Wednesday, June 04, 2008

I Have a Bad Case of Piles

I have always been a "clean desk" kinda guy. I have always believed in organization as a second religion and it is foundational to my day to day work as a professor. On the other hand I really did a "Jesus take the wheel" thing with the ABU Science Department this past year and I let a lot of things slide. That has resulted in several piles of paper on my desk next to the piles of textbooks I need to review for the fall semester courses. I hate piles of paper so i have been methodically plowing my way through them dividing them by priority and interest. At the bottom of one pile I found my 2006 - 2007 student evaluations.

Student evaluations have always been difficult for me. At no other time of my year am I brought so close to the question of why I am here at ABU. At Dalhousie, Saint Mary's and Memorial I had spectacular student evaluations that were always better than the departmental averages. But here at ABU it is very different. In fact, my evaluation numbers are all much worse than the ABU averages even on the question of organization and enthusiasm where I figure I should shine. I know all the rationalizations and explanations about why my evaluation numbers might be poor. But it still brings me back to what am I doing here if the students do not understand or appreciate the effort.

So I read my evaluations and they are pretty much the same as ever. There are some students that clearly "get" what I was trying to do and some other students that clearly hate me on an irrational level (disturbingly they are Science majours). The hate filled group are pretty easy to cope with because it is doubtful that I would be able to reach them anyway. But it is the continuing poor marks and negative comments by the middle group of student that cause me to pause. I guess I need to be more intentional in trying to reach that group of students. The problem is that I feel the issue may not be me so much as the content of the courses that I teach. I have a very clear understanding of the necessary content of my courses and I can't change that without making ABU chemistry courses non-transferable. I don't know, sometimes I just don't know.

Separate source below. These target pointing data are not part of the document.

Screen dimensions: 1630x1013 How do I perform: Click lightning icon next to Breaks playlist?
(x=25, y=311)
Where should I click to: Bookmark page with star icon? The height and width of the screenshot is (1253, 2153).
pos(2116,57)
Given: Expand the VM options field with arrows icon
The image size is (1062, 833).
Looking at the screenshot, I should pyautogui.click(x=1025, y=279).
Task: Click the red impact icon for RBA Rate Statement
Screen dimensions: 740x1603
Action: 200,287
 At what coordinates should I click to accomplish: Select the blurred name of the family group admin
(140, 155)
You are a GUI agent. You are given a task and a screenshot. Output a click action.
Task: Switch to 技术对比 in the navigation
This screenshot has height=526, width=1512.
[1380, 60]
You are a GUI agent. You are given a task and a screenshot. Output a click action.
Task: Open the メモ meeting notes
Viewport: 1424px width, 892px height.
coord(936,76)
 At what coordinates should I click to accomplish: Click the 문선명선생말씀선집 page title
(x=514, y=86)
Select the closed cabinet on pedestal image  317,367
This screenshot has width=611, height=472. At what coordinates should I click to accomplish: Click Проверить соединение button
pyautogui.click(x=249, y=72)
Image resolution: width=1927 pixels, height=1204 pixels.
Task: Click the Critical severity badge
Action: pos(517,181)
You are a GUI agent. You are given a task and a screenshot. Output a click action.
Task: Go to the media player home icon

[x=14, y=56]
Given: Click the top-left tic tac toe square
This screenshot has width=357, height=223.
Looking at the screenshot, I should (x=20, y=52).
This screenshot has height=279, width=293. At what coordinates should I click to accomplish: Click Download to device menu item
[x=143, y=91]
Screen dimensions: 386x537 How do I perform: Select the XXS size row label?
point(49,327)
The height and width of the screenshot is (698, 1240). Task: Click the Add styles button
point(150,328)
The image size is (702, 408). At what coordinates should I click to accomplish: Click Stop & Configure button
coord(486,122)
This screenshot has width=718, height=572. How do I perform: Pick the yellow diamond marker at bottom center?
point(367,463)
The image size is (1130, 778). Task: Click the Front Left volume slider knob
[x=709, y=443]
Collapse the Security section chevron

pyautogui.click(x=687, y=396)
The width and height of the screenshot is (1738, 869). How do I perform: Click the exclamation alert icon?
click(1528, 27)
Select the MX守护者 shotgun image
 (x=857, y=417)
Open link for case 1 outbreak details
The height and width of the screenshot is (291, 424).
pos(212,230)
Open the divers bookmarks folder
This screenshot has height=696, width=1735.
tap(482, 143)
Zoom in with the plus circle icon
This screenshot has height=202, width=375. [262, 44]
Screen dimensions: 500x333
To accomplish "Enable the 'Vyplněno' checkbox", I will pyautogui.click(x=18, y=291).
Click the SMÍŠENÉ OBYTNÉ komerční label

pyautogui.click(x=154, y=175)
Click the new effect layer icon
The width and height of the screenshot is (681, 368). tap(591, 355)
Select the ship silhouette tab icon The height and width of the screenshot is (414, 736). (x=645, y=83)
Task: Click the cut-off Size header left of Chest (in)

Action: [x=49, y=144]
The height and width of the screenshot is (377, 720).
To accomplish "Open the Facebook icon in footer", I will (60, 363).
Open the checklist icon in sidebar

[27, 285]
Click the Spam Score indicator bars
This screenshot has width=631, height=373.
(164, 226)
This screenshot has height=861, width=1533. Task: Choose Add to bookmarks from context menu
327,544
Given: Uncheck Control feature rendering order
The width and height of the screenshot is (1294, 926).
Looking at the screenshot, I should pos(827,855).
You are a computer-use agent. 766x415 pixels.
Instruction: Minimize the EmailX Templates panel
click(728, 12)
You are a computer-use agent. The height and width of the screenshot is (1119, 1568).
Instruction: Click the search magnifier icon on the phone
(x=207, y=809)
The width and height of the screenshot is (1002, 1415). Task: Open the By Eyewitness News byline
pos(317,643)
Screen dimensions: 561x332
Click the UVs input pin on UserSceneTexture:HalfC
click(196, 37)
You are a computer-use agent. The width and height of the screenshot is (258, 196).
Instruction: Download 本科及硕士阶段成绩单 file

And so, I deeply appreciate on a different level the kindness of several students for a card they gave me last fall. At moments like these it really helps. Thanks again.

1 comment:

amandadawn said...

Hi Dr Mel - I don`t know you at all, but, I have taken an interest in reading your blog since my boyfriend started in your class in September... I`ve taken such an interest because of the fire you`ve put in him for school. After taking two years off from school, he decided to go back because I pushed him to do such. And then he met you, and is taking a class with you, and is intrigued by your humour, and your ability to teach, and the way you get him interested in the topic.
More importantly, for me, is that you`ve shown him what it`s like to be a Christian and a scientist. He faced lots of flack when he decided to come to ABU instead of Dalhousie, after being accepted to both. People kept telling him it isn`t a real school. After his first day of class with you, he was telling everyone that would listen what you had said... (I'm paraphrasing and probably have this wrong) about how could Christianity and Science co-exist? And that you weren't there to teach the belief but rather to teach the concepts and let people come up with the facts themselves.
So, from a student at ABU that has never even been your student, I want to sincerely thank you for the contribution you've made to the ABU community.